'''
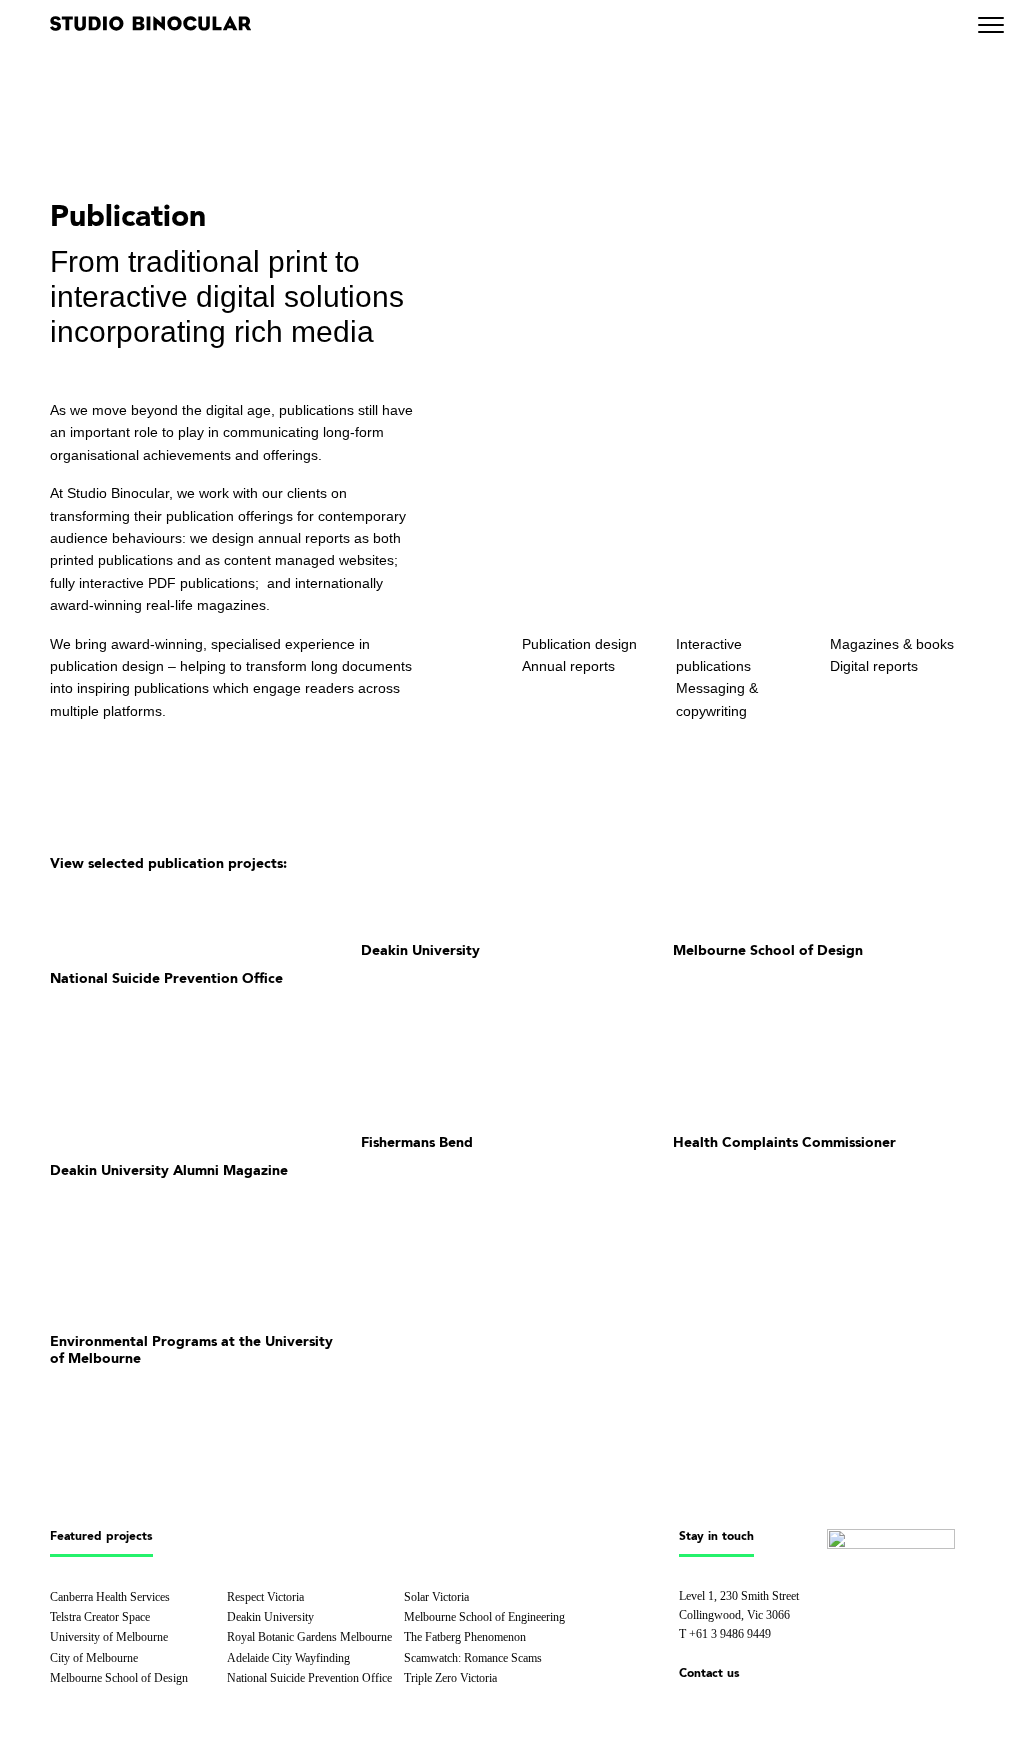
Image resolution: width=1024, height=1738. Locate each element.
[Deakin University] (511, 909)
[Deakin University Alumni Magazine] (200, 1114)
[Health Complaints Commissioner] (823, 1101)
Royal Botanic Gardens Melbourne (309, 1637)
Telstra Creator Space (100, 1617)
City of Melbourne (94, 1658)
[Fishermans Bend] (511, 1101)
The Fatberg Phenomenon (465, 1637)
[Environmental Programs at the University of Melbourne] (200, 1286)
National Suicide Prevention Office (309, 1678)
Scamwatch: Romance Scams (473, 1658)
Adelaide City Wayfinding (288, 1658)
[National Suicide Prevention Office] (200, 922)
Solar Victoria (436, 1597)
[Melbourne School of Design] (823, 909)
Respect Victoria (265, 1597)
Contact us (709, 1674)
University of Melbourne (109, 1637)
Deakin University (270, 1617)
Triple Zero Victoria (450, 1678)
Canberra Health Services (110, 1597)
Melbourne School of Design (119, 1678)
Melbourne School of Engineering (484, 1617)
'''
● EXERCISE GOAL: A word-for-word copy of all the records above is required, with the pictures left out.

● RESPONSE TO THE EXERCISE:
Image resolution: width=1024, height=1738. Locate each element.
[Deakin University] (511, 909)
[Deakin University Alumni Magazine] (200, 1114)
[Health Complaints Commissioner] (823, 1101)
Royal Botanic Gardens Melbourne (309, 1637)
Telstra Creator Space (100, 1617)
City of Melbourne (94, 1658)
[Fishermans Bend] (511, 1101)
The Fatberg Phenomenon (465, 1637)
[Environmental Programs at the University of Melbourne] (200, 1286)
National Suicide Prevention Office (309, 1678)
Scamwatch: Romance Scams (473, 1658)
Adelaide City Wayfinding (288, 1658)
[National Suicide Prevention Office] (200, 922)
Solar Victoria (436, 1597)
[Melbourne School of Design] (823, 909)
Respect Victoria (265, 1597)
Contact us (709, 1674)
University of Melbourne (109, 1637)
Deakin University (270, 1617)
Triple Zero Victoria (450, 1678)
Canberra Health Services (110, 1597)
Melbourne School of Design (119, 1678)
Melbourne School of Engineering (484, 1617)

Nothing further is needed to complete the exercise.